Bianchi Valentina, Robles Rodolfo, Alberio Lorenzo, Furlan Miha, Lämmle Bernhard
Central Hematology Laboratory, University Hospital, Inselspital, Bern, Switzerland.
Blood. 2002 Jul 15;100(2):710-3. doi: 10.1182/blood-2002-02-0344.
A severe deficiency in von Willebrand factor-cleaving protease (ADAMTS13) activity (< 5% that in normal plasma) has been observed in most patients with a diagnosis of thrombotic thrombocytopenic purpura (TTP) but not in those with a diagnosis of hemolytic uremic syndrome. However, ADAMTS13 deficiency has been claimed not to be specific for TTP, since it was observed in various thrombocytopenic and other conditions. We studied 68 patients with thrombocytopenia due to severe sepsis or septic shock (n = 17), heparin-induced thrombocytopenia (n = 16), idiopathic thrombocytopenic purpura (n = 10), or other hematologic (n = 15) or miscellaneous conditions (n = 10). Twelve of the 68 patients had subnormal levels of ADAMTS13 activity (<or= 30%), but none had less than 10%. Thus, the study showed that ADAMTS13 activity is decreased in a substantial proportion of patients with thrombocytopenia of various causes. A severe deficiency of ADAMTS13 (< 5%), identified in more than 120 patients during 1996 to 2001 in our laboratory, is specific for a thrombotic microangiopathy commonly labeled TTP.

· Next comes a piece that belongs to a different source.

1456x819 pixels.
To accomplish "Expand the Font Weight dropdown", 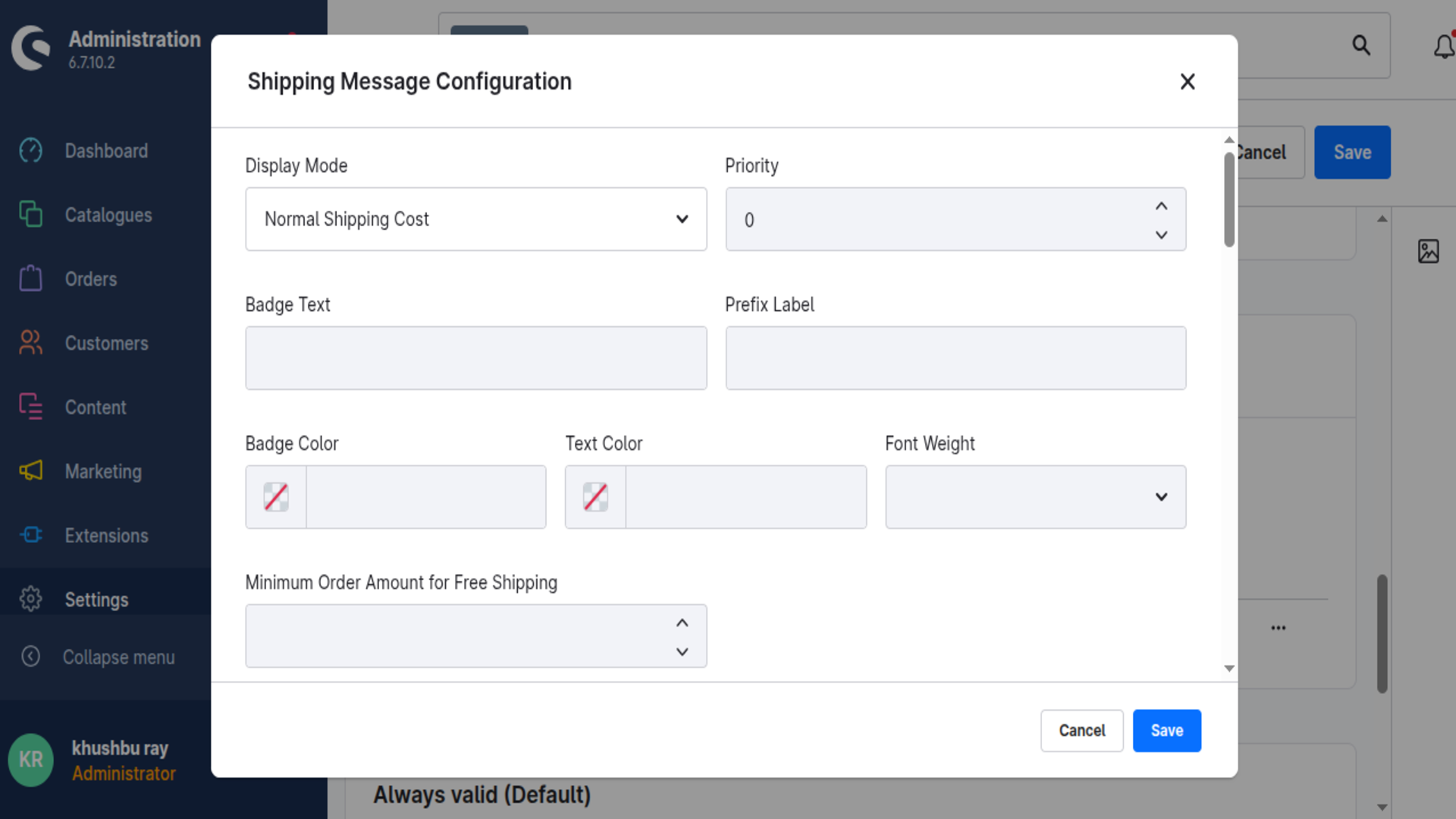I will (x=1036, y=497).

在大多数诊断为血栓性血小板减少性紫癜(TTP)的患者中观察到血管性血友病因子裂解蛋白酶(ADAMTS13)活性严重缺乏(<正常血浆活性的5%),而诊断为溶血尿毒综合征的患者则未观察到这种情况。然而,有人认为ADAMTS13缺乏并非TTP所特有,因为在各种血小板减少症及其他病症中也观察到了该情况。我们研究了68例因严重脓毒症或脓毒性休克(n = 17)、肝素诱导的血小板减少症(n = 16)、特发性血小板减少性紫癜(n = 10)或其他血液学疾病(n = 15)或杂症(n = 10)导致血小板减少的患者。68例患者中有12例ADAMTS13活性水平低于正常(≤30%),但无一例低于10%。因此,该研究表明,在各种原因导致的血小板减少症患者中,相当一部分患者的ADAMTS13活性降低。1996年至2001年期间,在我们实验室确诊的120多例患者中发现的严重ADAMTS13缺乏(<5%)是一种通常称为TTP的血栓性微血管病所特有的。